Along with this, there is the link with unconditional positive regard. Self expressive confrontations are most effective when embedded in, and communicated out of, deep involvement with the person of the client. Consequently, it is important for the therapist not to let negative feelings accumulate for too long, so as to remain sufficiently open to the client. He further has to let it be known clearly that his feelings have to do with a specific behaviour of the client's, and not with the client as a person. Therefore, the therapist's feedback should be as explicit and concrete as possible: how the feeling took shape and what precisely in the client's way of interacting has brought it on. Perhaps most importantly, the therapist should remain focused on the positive life-tendencies behind the client's disturbing behaviour and behind his own negative feelings, and communicate these as well. Thus, in our earlier example, Rogers communicates the inside, the reason for his boredom, which is his desire for more contact with the client.

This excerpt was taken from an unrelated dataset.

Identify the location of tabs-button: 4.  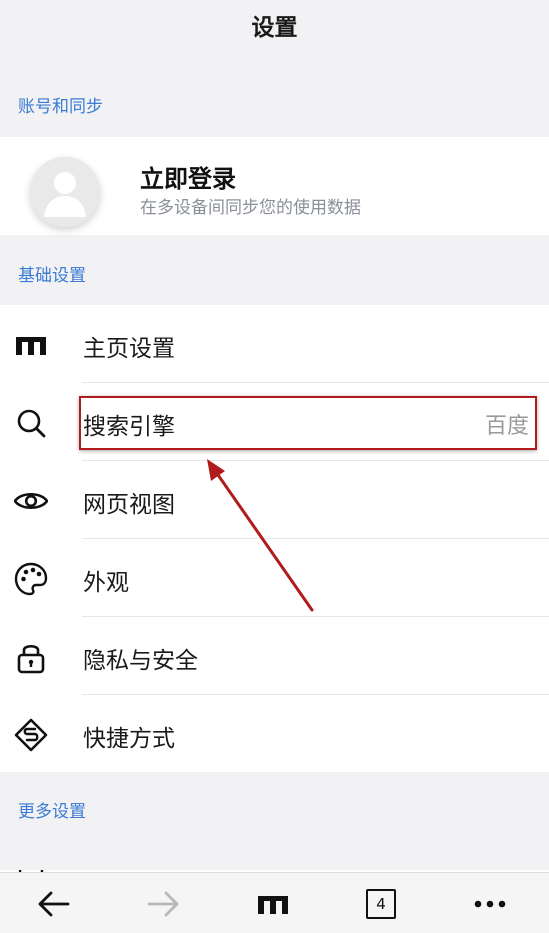
(381, 904).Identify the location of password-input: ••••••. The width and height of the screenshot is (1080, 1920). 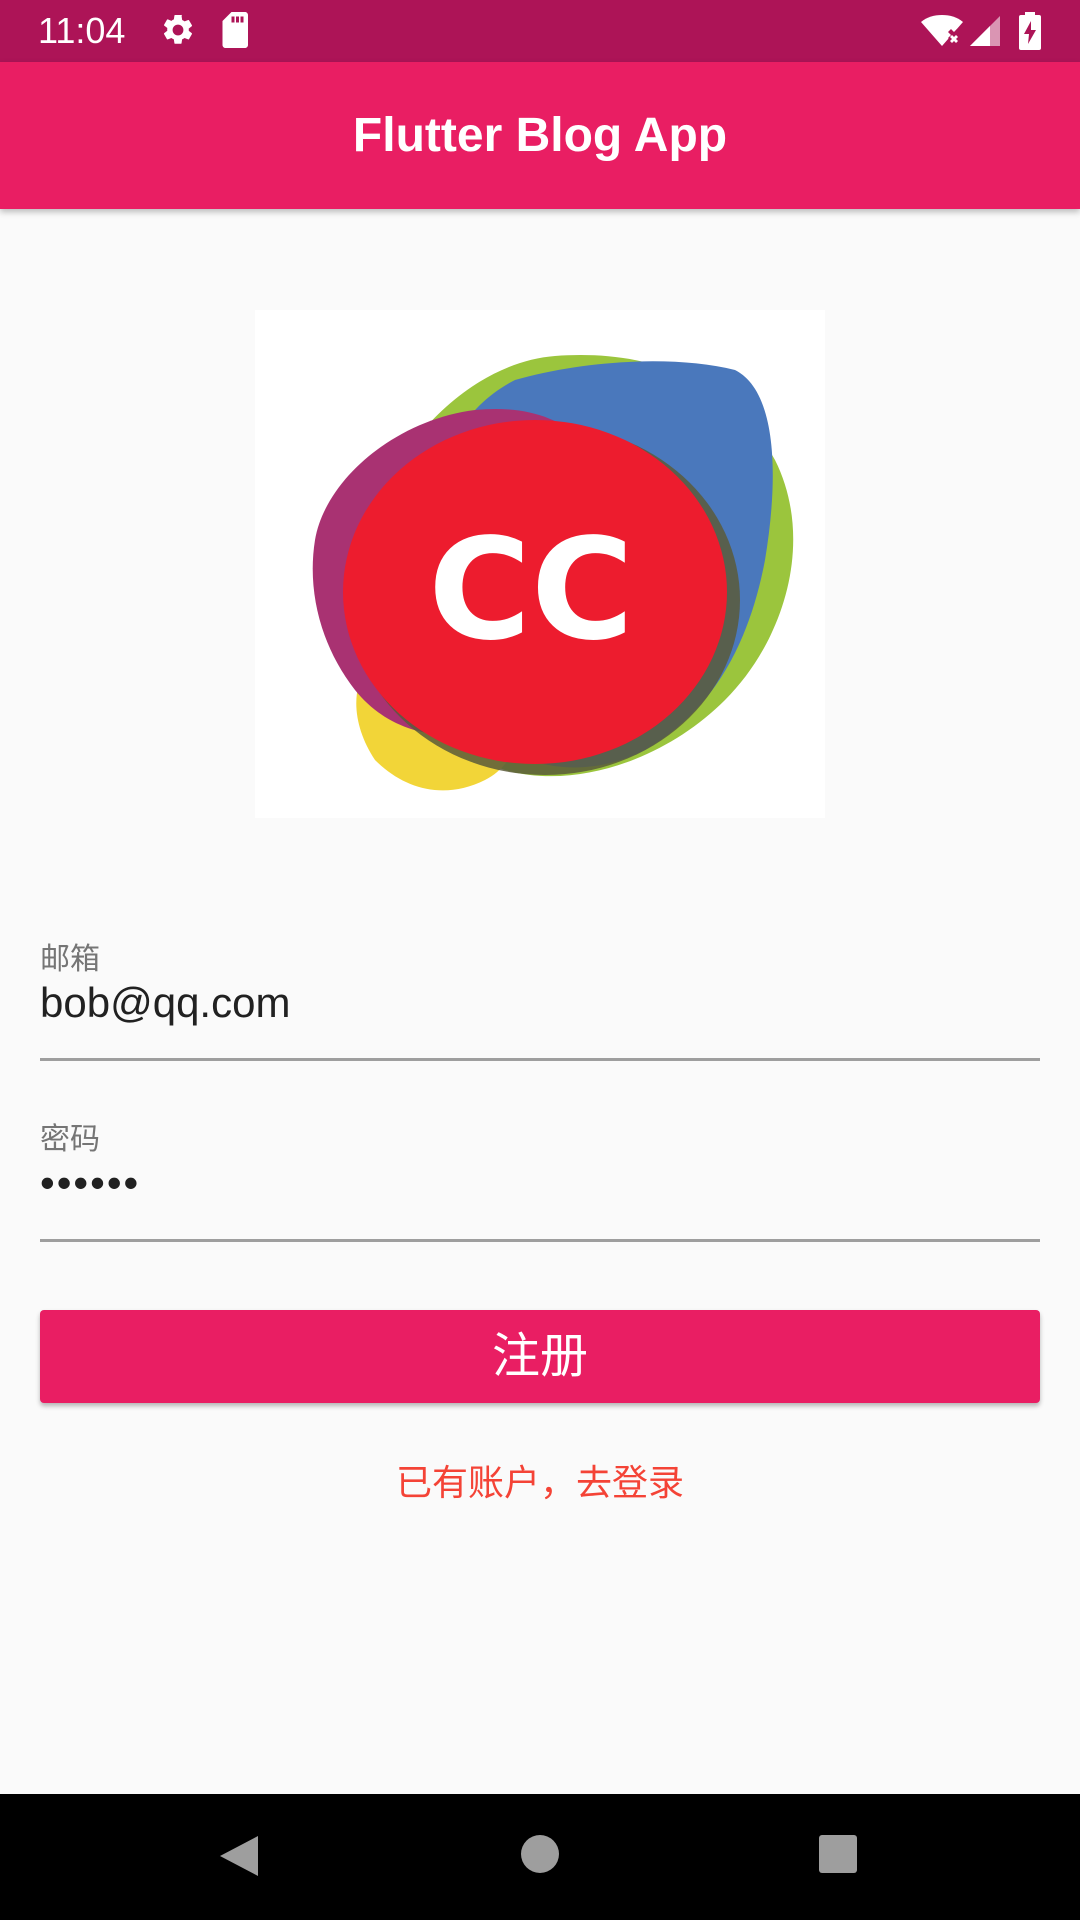
(90, 1183).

When we give a client feedback about a behaviour which irritates us, we try to get in touch with the needs and positive intentions behind it, and include these in our discussion. Gendlin gives the following example of this pertaining to setting limits:

For example, I might not let a patient touch me or grab me. I will stop the patient, but in the same words and gesture I will try to respond positively to the positive desire for closeness or physical relations. I will make personal touch with my hand as I hold the patient away from me, contact the patient's eyes, and declare that I think the physical reaching out is positive and I welcome it, even though I cannot allow it. (I know at such times that I may be partly creating this positive aspect. Perhaps this reaching is more hostile, right now, than warm. But there is warmth and health in anyone's sexual or physical need, and I can recognise that as such.) (1967, p.397.)

Finally, we should always take care in maintaining the process sufficiently client-centred and making it a 'self-revelation without imposition'. This can best be done by letting the influencing occur as openly as possible. Two 'rules of communication' should be remembered here. The first one, to use Rogers' words, is 'owning' or giving I-messages instead of you-messages: the therapist indicates clearly that he is the source of the experience and tries above all to communicate what he himself feels, rather than making evaluative statements about the client. He will, for example, not say 'How intrusive of you' but 'When you called me for the second time this week, I felt put under pressure and as if taken possession of ... The second rule of communication is, in Gendlin's words, 'always checking' or 'openness to what comes next': after each intervention - and especially after one which originated in our own frame of reference - tuning in anew to the client's experiential track and continuing from there. All these suggestions should make it clear that constructive self-revelation is far removed from acting-out. It is rather a form of 'disciplined spontaneity' which, along and together with empathy, constitutes a second line from which the client can evolve towards a 'further living' inside and outside of therapy, towards new and more satisfactory ways of dealing with himself and others. Mistakes may, of course, occur if self-revelation is used rather carelessly, but to leave out this important reservoir of relationship information could be equally detrimental: an omission which could lead to substantial reduction in quality of the therapeutic process.